Passage shown
»»
Fair enough, sir. Just lastly from my end. So Damas definitely is a strong brand. But in that particular part of the geography the purity of gold is unquestionable, right? And many retailers sort of sell basic designs at near zero making charge as well. So in my opinion, design is the only big differentiation in that part of the geography where Damas has an edge. Do you think that the turnovers typically can be relatively lower because obviously, the investment customer may be purchasing from somewhere else, and also because design is the only component, so the brand may have relatively lower margins versus what we command in India?

Ashok Sonthalia

executive
#17

So like the Signature network, we focused on Arab and expat population where the going forward future focus of Damas would be a network expansion also will be there. The ratio of studded and gold is pretty high there. About 50% or more is the diamond jewelry, which is picked up by these customers. And gold also, as Venkat was alluding to, it's not metal plus making charges kind of thing, mostly per piece prices happen. So actually, Damas gross margins are better, better than certainly in India, what we get. So as long as some of the synergies and cost things are being worked on and sourcing efficiency, inventory efficiencies are brought in, actually, their margin can improve quite a bit.
««
Actions to take
1. Answer these questions from the transcript:
(a) About what share of the jewelry that Damas customers pick up is diamond jewelry?
(b) Which populations did the Signature network focus on?
(c) In the question asked, what making charge do many retailers put on basic designs?
2. For each statement, say whether it agrees with the transcript. Answer yes or no, and quote the words from the transcript that decide it.
(a) Damas gross margins are lower than those in India.
(b) In that region, gold is mostly sold at per piece prices.
(c) The person asking the question sees design as the only big differentiation where Damas has an edge.
You don't need the saved entries for any of this.

Saved entries
»»
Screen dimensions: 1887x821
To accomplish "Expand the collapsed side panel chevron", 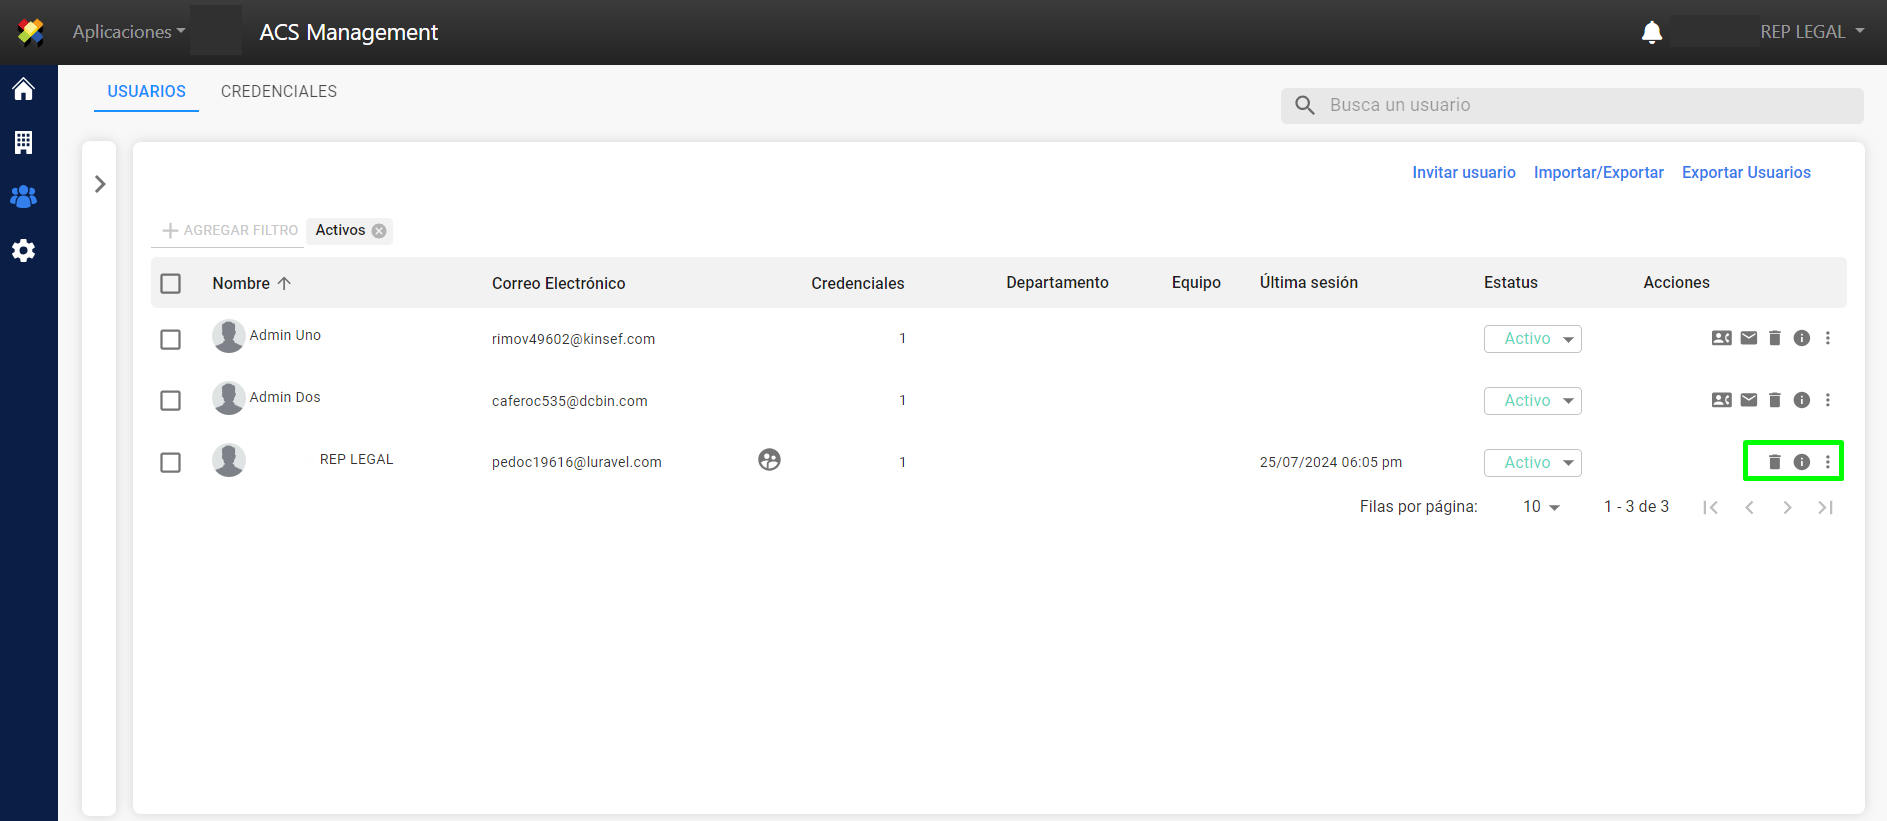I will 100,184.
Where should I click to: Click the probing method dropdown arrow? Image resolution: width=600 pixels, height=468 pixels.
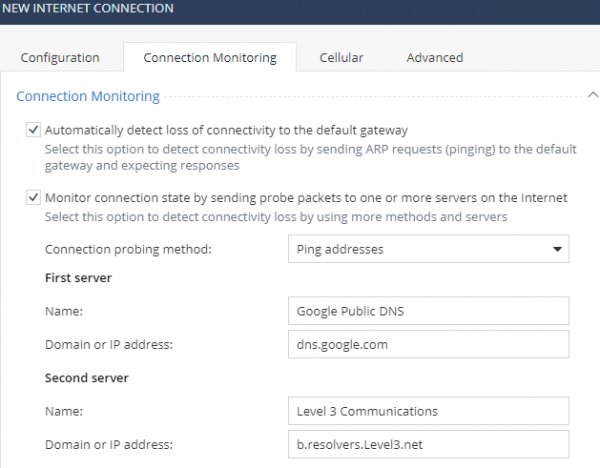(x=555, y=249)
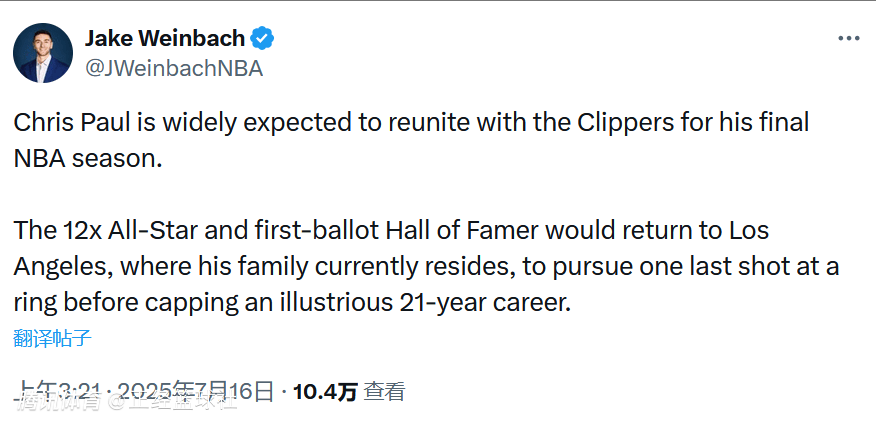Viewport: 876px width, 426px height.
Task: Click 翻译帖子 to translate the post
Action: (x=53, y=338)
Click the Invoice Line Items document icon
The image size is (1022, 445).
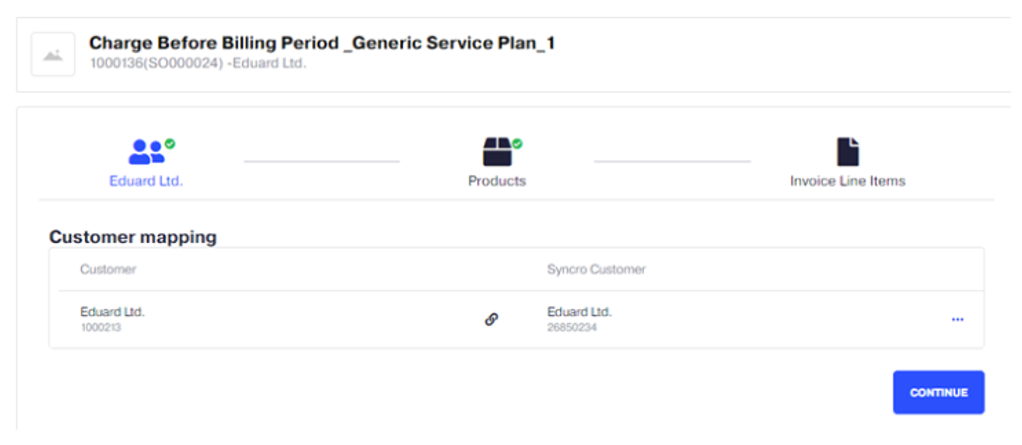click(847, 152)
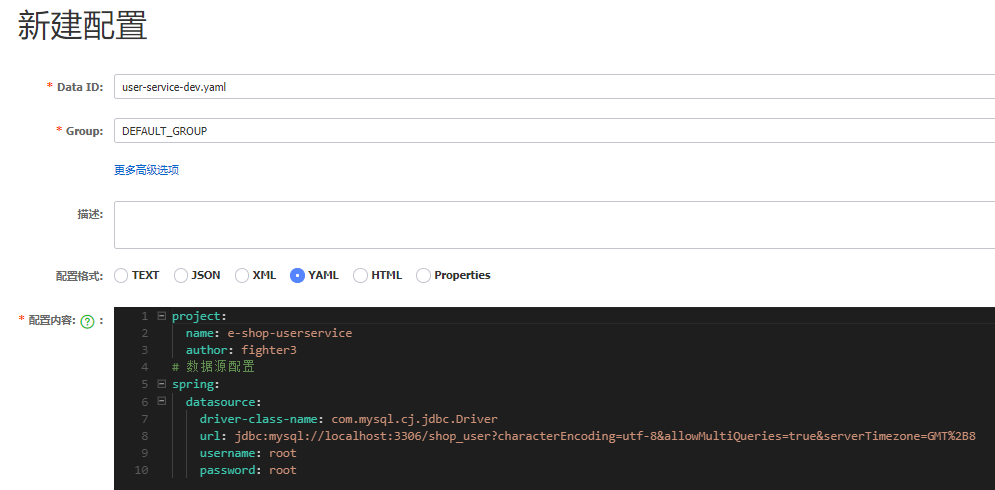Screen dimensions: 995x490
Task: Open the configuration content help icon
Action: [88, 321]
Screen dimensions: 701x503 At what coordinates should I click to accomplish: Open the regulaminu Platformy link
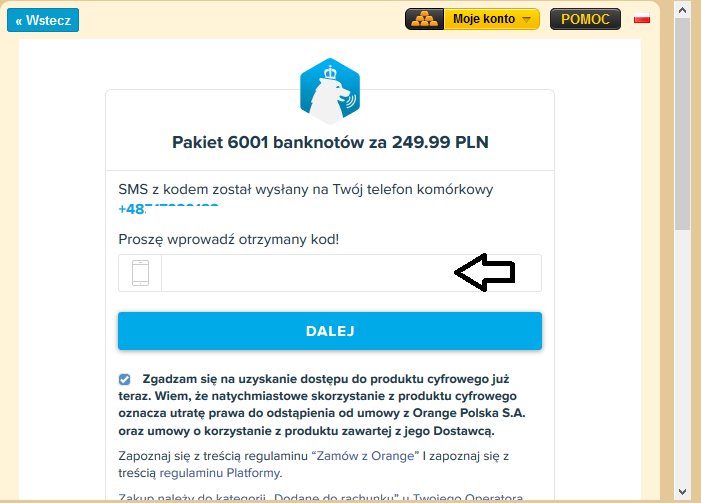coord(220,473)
««
Outputs by task
1.
(a) About 50% or more.
(b) The Arab and expat population.
(c) Near zero.

2.
(a) No: "So actually, Damas gross margins are better, better than certainly in India, what we get."
(b) Yes: "mostly per piece prices happen."
(c) Yes: "design is the only big differentiation in that part of the geography where Damas has an edge."